Search the records for the line with "Instruction: Click the". Output that line and each line after it, exactly, and stop at the end; omit pictures.

Dataset entries:

* * * * *

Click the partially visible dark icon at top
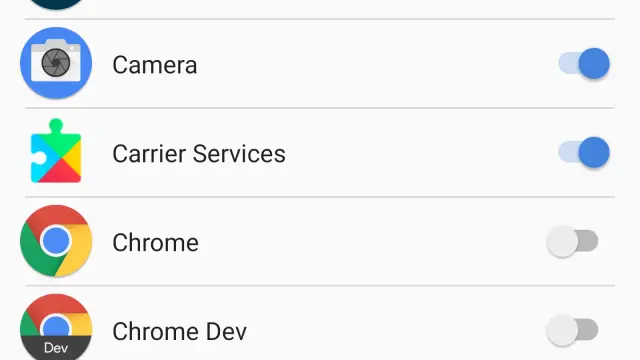This screenshot has width=640, height=360. (56, 4)
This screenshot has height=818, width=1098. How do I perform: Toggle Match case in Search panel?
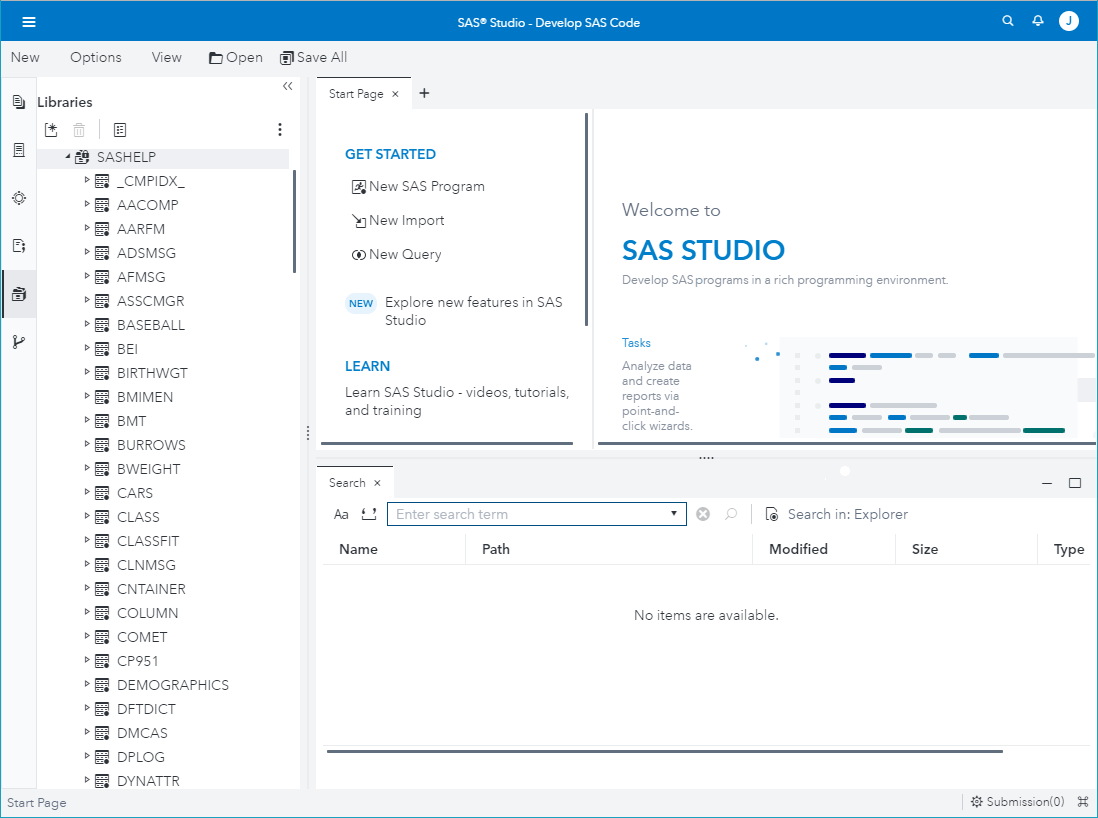point(341,514)
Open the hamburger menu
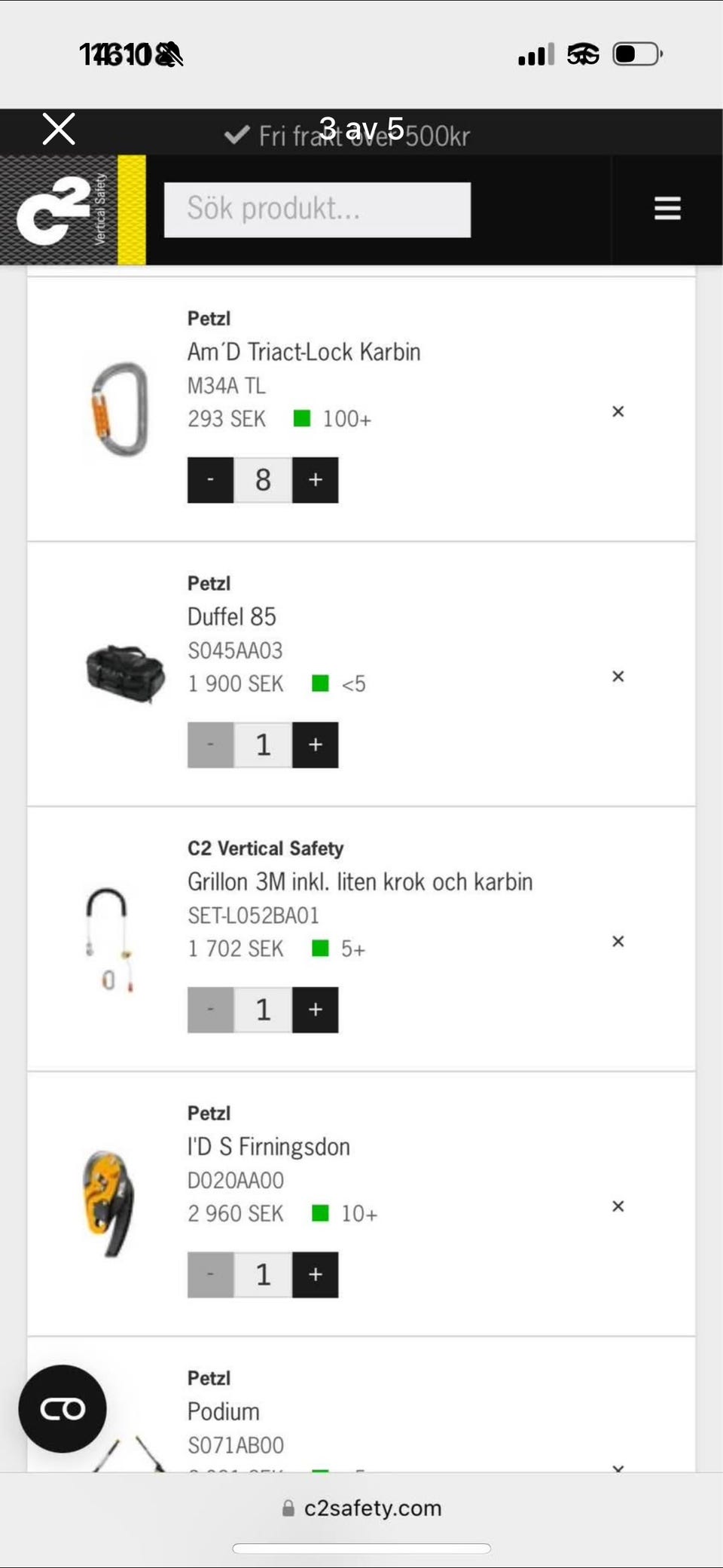 pyautogui.click(x=667, y=208)
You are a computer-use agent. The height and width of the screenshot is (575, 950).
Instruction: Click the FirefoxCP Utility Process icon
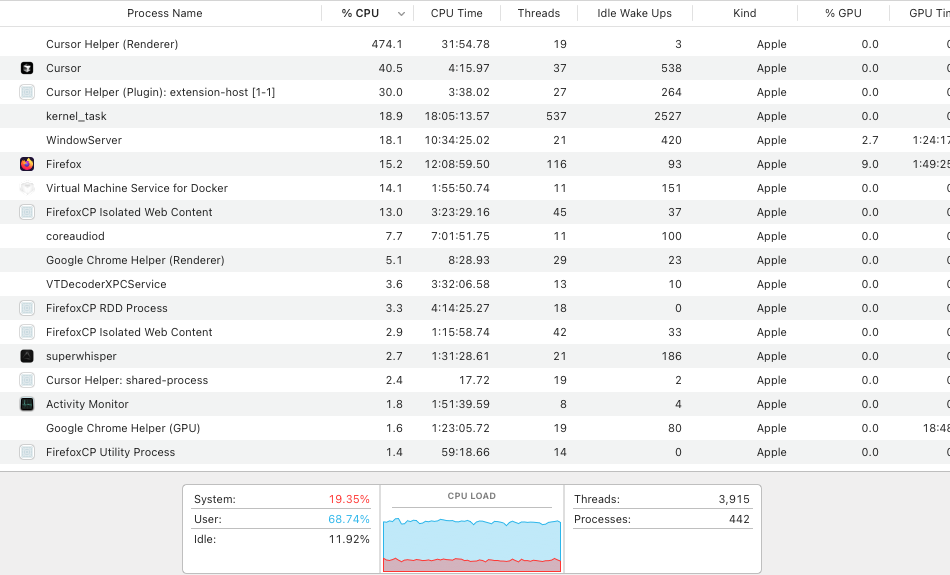tap(27, 452)
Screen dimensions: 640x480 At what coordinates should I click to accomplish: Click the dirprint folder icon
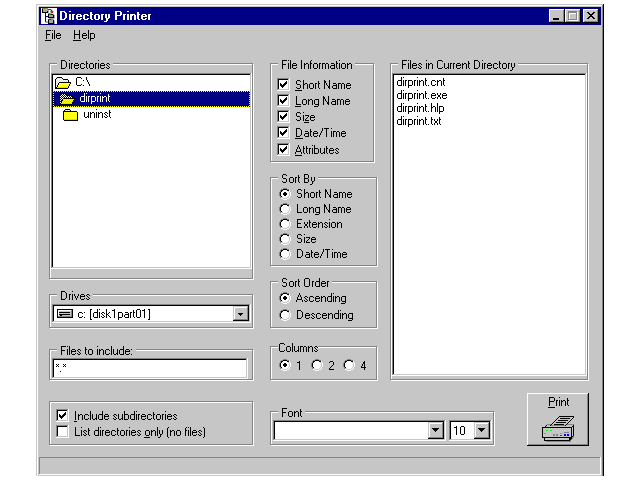click(x=67, y=99)
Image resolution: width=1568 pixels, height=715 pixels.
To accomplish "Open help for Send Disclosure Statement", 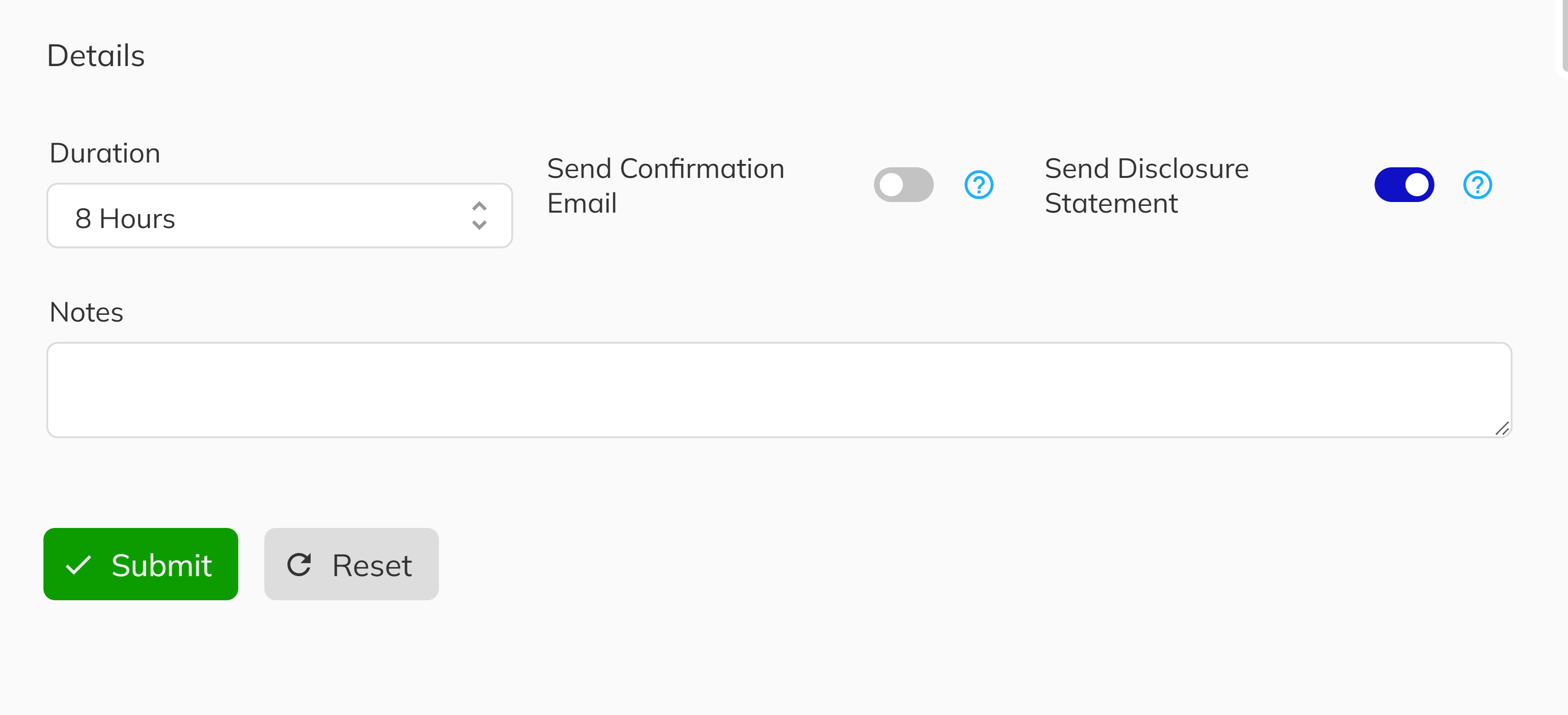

* * * * *

FINAL ANSWER:
Instruction: Click the FirefoxCP Utility Process icon
tap(27, 452)
Screen dimensions: 640x480 At what coordinates should I click to accomplish: Click the dirprint folder icon
click(x=67, y=99)
Image resolution: width=1568 pixels, height=715 pixels.
To accomplish "Open help for Send Disclosure Statement", 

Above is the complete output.